→ **Set problem**: Please turn the items below into a numbered list, leaving out any blank lines.

→ **Extracted records**:
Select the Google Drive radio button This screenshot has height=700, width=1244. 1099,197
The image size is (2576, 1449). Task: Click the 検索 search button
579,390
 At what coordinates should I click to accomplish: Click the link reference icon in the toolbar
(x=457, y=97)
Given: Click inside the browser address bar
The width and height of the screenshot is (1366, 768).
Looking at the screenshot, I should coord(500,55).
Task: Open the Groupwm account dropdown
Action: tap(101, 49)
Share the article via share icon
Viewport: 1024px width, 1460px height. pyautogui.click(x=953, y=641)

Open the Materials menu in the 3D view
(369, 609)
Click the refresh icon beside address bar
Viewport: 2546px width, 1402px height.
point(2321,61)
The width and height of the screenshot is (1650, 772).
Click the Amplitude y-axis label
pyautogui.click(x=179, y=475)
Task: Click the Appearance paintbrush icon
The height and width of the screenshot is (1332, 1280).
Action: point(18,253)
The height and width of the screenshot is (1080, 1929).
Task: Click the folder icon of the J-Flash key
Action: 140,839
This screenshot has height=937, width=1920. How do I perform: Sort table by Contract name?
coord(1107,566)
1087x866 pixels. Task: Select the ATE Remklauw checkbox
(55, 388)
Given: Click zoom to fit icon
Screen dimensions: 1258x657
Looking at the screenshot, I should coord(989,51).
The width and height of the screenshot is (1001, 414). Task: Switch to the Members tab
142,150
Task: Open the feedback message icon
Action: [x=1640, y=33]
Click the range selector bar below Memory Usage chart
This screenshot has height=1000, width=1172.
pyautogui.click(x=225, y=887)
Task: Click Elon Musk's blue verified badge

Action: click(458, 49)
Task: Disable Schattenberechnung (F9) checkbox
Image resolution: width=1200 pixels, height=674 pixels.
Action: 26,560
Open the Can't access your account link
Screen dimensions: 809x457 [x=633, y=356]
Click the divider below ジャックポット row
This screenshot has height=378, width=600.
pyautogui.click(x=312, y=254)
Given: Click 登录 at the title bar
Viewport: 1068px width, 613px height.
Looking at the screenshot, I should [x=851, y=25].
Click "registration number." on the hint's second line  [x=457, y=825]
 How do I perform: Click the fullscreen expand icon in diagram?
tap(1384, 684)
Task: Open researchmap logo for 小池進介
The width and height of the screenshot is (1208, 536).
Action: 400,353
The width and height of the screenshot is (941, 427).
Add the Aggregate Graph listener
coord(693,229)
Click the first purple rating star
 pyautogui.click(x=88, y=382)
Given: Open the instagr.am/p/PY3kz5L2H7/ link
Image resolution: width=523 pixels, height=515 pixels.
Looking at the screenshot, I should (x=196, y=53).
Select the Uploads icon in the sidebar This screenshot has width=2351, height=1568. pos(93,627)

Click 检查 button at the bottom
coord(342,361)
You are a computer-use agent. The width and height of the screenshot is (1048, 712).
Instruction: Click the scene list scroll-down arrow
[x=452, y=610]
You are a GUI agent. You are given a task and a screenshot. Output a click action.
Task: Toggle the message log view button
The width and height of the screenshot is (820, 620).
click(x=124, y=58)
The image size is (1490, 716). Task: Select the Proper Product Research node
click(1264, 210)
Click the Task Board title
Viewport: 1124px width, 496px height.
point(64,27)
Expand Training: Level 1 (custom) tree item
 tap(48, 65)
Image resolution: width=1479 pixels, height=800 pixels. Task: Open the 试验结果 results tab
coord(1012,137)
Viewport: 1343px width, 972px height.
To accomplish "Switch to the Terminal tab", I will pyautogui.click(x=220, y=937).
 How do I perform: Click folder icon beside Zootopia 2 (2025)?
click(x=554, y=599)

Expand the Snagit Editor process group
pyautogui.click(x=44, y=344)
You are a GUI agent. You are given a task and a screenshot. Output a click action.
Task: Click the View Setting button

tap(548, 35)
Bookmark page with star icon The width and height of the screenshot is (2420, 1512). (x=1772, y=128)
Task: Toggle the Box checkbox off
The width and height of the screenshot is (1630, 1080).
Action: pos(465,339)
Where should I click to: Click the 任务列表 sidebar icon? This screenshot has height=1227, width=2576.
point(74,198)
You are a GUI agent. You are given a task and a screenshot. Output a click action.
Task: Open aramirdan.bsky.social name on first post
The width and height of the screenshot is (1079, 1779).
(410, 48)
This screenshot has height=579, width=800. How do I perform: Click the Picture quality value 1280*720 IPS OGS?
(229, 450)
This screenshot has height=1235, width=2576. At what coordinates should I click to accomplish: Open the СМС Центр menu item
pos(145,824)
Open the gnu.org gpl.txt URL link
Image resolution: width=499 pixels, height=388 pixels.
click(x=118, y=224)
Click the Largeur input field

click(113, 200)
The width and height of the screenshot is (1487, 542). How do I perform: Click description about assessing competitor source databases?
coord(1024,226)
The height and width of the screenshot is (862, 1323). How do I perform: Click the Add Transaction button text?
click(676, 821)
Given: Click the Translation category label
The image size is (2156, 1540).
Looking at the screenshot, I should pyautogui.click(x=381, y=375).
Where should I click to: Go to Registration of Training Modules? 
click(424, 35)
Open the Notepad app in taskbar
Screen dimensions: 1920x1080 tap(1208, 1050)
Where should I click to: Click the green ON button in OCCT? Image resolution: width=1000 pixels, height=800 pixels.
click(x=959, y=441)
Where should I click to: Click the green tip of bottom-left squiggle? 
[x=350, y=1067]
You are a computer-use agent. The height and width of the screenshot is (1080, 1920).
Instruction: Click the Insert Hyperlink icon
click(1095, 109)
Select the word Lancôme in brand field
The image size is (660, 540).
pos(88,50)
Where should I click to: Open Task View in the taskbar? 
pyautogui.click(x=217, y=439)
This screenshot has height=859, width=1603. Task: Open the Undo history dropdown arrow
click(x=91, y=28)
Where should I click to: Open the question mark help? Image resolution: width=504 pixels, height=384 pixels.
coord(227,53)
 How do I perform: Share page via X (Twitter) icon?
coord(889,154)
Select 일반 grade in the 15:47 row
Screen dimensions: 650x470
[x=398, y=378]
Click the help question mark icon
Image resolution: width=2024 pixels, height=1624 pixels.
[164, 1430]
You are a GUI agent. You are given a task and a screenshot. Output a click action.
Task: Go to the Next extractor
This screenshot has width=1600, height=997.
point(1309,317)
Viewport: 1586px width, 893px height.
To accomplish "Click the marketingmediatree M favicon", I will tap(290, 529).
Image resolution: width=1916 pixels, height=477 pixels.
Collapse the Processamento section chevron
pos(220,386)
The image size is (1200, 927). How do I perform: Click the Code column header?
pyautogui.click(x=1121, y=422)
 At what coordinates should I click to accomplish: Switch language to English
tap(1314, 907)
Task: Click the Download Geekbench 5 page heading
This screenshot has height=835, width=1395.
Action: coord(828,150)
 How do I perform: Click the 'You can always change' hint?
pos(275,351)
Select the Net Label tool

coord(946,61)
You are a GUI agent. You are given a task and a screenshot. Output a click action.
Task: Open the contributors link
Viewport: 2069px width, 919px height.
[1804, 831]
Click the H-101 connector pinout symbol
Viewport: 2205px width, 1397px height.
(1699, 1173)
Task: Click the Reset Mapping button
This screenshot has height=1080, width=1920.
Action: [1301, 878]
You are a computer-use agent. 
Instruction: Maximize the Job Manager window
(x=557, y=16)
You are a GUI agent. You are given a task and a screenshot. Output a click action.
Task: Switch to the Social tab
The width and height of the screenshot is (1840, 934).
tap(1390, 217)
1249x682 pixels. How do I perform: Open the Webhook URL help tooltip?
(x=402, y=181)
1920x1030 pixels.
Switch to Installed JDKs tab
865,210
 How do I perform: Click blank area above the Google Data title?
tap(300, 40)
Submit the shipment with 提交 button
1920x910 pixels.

→ **Expected output**:
1. Select the Google Drive radio button This screenshot has height=700, width=1244. 1099,197
2. The image size is (2576, 1449). Task: Click the 検索 search button
3. 579,390
4.  At what coordinates should I click to accomplish: Click the link reference icon in the toolbar
5. (x=457, y=97)
6. Given: Click inside the browser address bar
7. The width and height of the screenshot is (1366, 768).
8. Looking at the screenshot, I should coord(500,55).
9. Task: Open the Groupwm account dropdown
10. Action: tap(101, 49)
11. Share the article via share icon
12. Viewport: 1024px width, 1460px height. pyautogui.click(x=953, y=641)
13. Open the Materials menu in the 3D view
14. (369, 609)
15. Click the refresh icon beside address bar
16. Viewport: 2546px width, 1402px height.
17. point(2321,61)
18. The width and height of the screenshot is (1650, 772).
19. Click the Amplitude y-axis label
20. pyautogui.click(x=179, y=475)
21. Task: Click the Appearance paintbrush icon
22. The height and width of the screenshot is (1332, 1280).
23. Action: point(18,253)
24. The height and width of the screenshot is (1080, 1929).
25. Task: Click the folder icon of the J-Flash key
26. Action: 140,839
27. This screenshot has height=937, width=1920. How do I perform: Sort table by Contract name?
28. coord(1107,566)
29. 1087x866 pixels. Task: Select the ATE Remklauw checkbox
30. (55, 388)
31. Given: Click zoom to fit icon
32. Screen dimensions: 1258x657
33. Looking at the screenshot, I should coord(989,51).
34. The width and height of the screenshot is (1001, 414). Task: Switch to the Members tab
35. 142,150
36. Task: Open the feedback message icon
37. Action: [x=1640, y=33]
38. Click the range selector bar below Memory Usage chart
39. This screenshot has height=1000, width=1172.
40. pyautogui.click(x=225, y=887)
41. Task: Click Elon Musk's blue verified badge
42. Action: click(458, 49)
43. Task: Disable Schattenberechnung (F9) checkbox
44. Image resolution: width=1200 pixels, height=674 pixels.
45. Action: 26,560
46. Open the Can't access your account link
47. Screen dimensions: 809x457 [x=633, y=356]
48. Click the divider below ジャックポット row
49. This screenshot has height=378, width=600.
50. pyautogui.click(x=312, y=254)
51. Given: Click 登录 at the title bar
52. Viewport: 1068px width, 613px height.
53. Looking at the screenshot, I should [x=851, y=25].
54. Click "registration number." on the hint's second line  [x=457, y=825]
55.  How do I perform: Click the fullscreen expand icon in diagram?
56. tap(1384, 684)
57. Task: Open researchmap logo for 小池進介
58. The width and height of the screenshot is (1208, 536).
59. Action: 400,353
60. The width and height of the screenshot is (941, 427).
61. Add the Aggregate Graph listener
62. coord(693,229)
63. Click the first purple rating star
64.  pyautogui.click(x=88, y=382)
65. Given: Open the instagr.am/p/PY3kz5L2H7/ link
66. Image resolution: width=523 pixels, height=515 pixels.
67. Looking at the screenshot, I should (x=196, y=53).
68. Select the Uploads icon in the sidebar This screenshot has width=2351, height=1568. pos(93,627)
69. Click 检查 button at the bottom
70. coord(342,361)
71. You are a computer-use agent. The width and height of the screenshot is (1048, 712).
72. Instruction: Click the scene list scroll-down arrow
73. [x=452, y=610]
74. You are a GUI agent. You are given a task and a screenshot. Output a click action.
75. Task: Toggle the message log view button
76. The width and height of the screenshot is (820, 620).
77. click(x=124, y=58)
78. The image size is (1490, 716). Task: Select the Proper Product Research node
79. click(1264, 210)
80. Click the Task Board title
81. Viewport: 1124px width, 496px height.
82. point(64,27)
83. Expand Training: Level 1 (custom) tree item
84.  tap(48, 65)
85. Image resolution: width=1479 pixels, height=800 pixels. Task: Open the 试验结果 results tab
86. coord(1012,137)
87. Viewport: 1343px width, 972px height.
88. To accomplish "Switch to the Terminal tab", I will pyautogui.click(x=220, y=937).
89.  How do I perform: Click folder icon beside Zootopia 2 (2025)?
90. click(x=554, y=599)
91. Expand the Snagit Editor process group
92. pyautogui.click(x=44, y=344)
93. You are a GUI agent. You are given a task and a screenshot. Output a click action.
94. Task: Click the View Setting button
95. tap(548, 35)
96. Bookmark page with star icon The width and height of the screenshot is (2420, 1512). (x=1772, y=128)
97. Task: Toggle the Box checkbox off
98. The width and height of the screenshot is (1630, 1080).
99. Action: pos(465,339)
100. Where should I click to: Click the 任务列表 sidebar icon? This screenshot has height=1227, width=2576.
101. point(74,198)
102. You are a GUI agent. You are given a task and a screenshot. Output a click action.
103. Task: Open aramirdan.bsky.social name on first post
104. The width and height of the screenshot is (1079, 1779).
105. (410, 48)
106. This screenshot has height=579, width=800. How do I perform: Click the Picture quality value 1280*720 IPS OGS?
107. (229, 450)
108. This screenshot has height=1235, width=2576. At what coordinates should I click to accomplish: Open the СМС Центр menu item
109. pos(145,824)
110. Open the gnu.org gpl.txt URL link
111. Image resolution: width=499 pixels, height=388 pixels.
112. click(x=118, y=224)
113. Click the Largeur input field
114. click(113, 200)
115. The width and height of the screenshot is (1487, 542). How do I perform: Click description about assessing competitor source databases?
116. coord(1024,226)
117. The height and width of the screenshot is (862, 1323). How do I perform: Click the Add Transaction button text?
118. click(676, 821)
119. Given: Click the Translation category label
120. The image size is (2156, 1540).
121. Looking at the screenshot, I should pyautogui.click(x=381, y=375).
122. Where should I click to: Go to Registration of Training Modules? 
123. click(424, 35)
124. Open the Notepad app in taskbar
125. Screen dimensions: 1920x1080 tap(1208, 1050)
126. Where should I click to: Click the green ON button in OCCT? Image resolution: width=1000 pixels, height=800 pixels.
127. click(x=959, y=441)
128. Where should I click to: Click the green tip of bottom-left squiggle? 
129. [x=350, y=1067]
130. You are a computer-use agent. The height and width of the screenshot is (1080, 1920).
131. Instruction: Click the Insert Hyperlink icon
132. click(1095, 109)
133. Select the word Lancôme in brand field
134. The image size is (660, 540).
135. pos(88,50)
136. Where should I click to: Open Task View in the taskbar? 
137. pyautogui.click(x=217, y=439)
138. This screenshot has height=859, width=1603. Task: Open the Undo history dropdown arrow
139. click(x=91, y=28)
140. Where should I click to: Open the question mark help? Image resolution: width=504 pixels, height=384 pixels.
141. coord(227,53)
142.  How do I perform: Share page via X (Twitter) icon?
143. coord(889,154)
144. Select 일반 grade in the 15:47 row
145. Screen dimensions: 650x470
146. [x=398, y=378]
147. Click the help question mark icon
148. Image resolution: width=2024 pixels, height=1624 pixels.
149. [164, 1430]
150. You are a GUI agent. You are given a task and a screenshot. Output a click action.
151. Task: Go to the Next extractor
152. This screenshot has width=1600, height=997.
153. point(1309,317)
154. Viewport: 1586px width, 893px height.
155. To accomplish "Click the marketingmediatree M favicon", I will tap(290, 529).
156. Image resolution: width=1916 pixels, height=477 pixels.
157. Collapse the Processamento section chevron
158. pos(220,386)
159. The image size is (1200, 927). How do I perform: Click the Code column header?
160. pyautogui.click(x=1121, y=422)
161.  At what coordinates should I click to accomplish: Switch language to English
162. tap(1314, 907)
163. Task: Click the Download Geekbench 5 page heading
164. This screenshot has height=835, width=1395.
165. Action: coord(828,150)
166.  How do I perform: Click the 'You can always change' hint?
167. pos(275,351)
168. Select the Net Label tool
169. coord(946,61)
170. You are a GUI agent. You are given a task and a screenshot. Output a click action.
171. Task: Open the contributors link
172. Viewport: 2069px width, 919px height.
173. [1804, 831]
174. Click the H-101 connector pinout symbol
175. Viewport: 2205px width, 1397px height.
176. (1699, 1173)
177. Task: Click the Reset Mapping button
178. This screenshot has height=1080, width=1920.
179. Action: [1301, 878]
180. You are a computer-use agent. 
181. Instruction: Maximize the Job Manager window
182. (x=557, y=16)
183. You are a GUI agent. You are given a task and a screenshot. Output a click action.
184. Task: Switch to the Social tab
185. The width and height of the screenshot is (1840, 934).
186. tap(1390, 217)
187. 1249x682 pixels. How do I perform: Open the Webhook URL help tooltip?
188. (x=402, y=181)
189. 1920x1030 pixels.
190. Switch to Installed JDKs tab
191. 865,210
192.  How do I perform: Click blank area above the Google Data title?
193. tap(300, 40)
194. Submit the shipment with 提交 button
195. 1920x910 pixels.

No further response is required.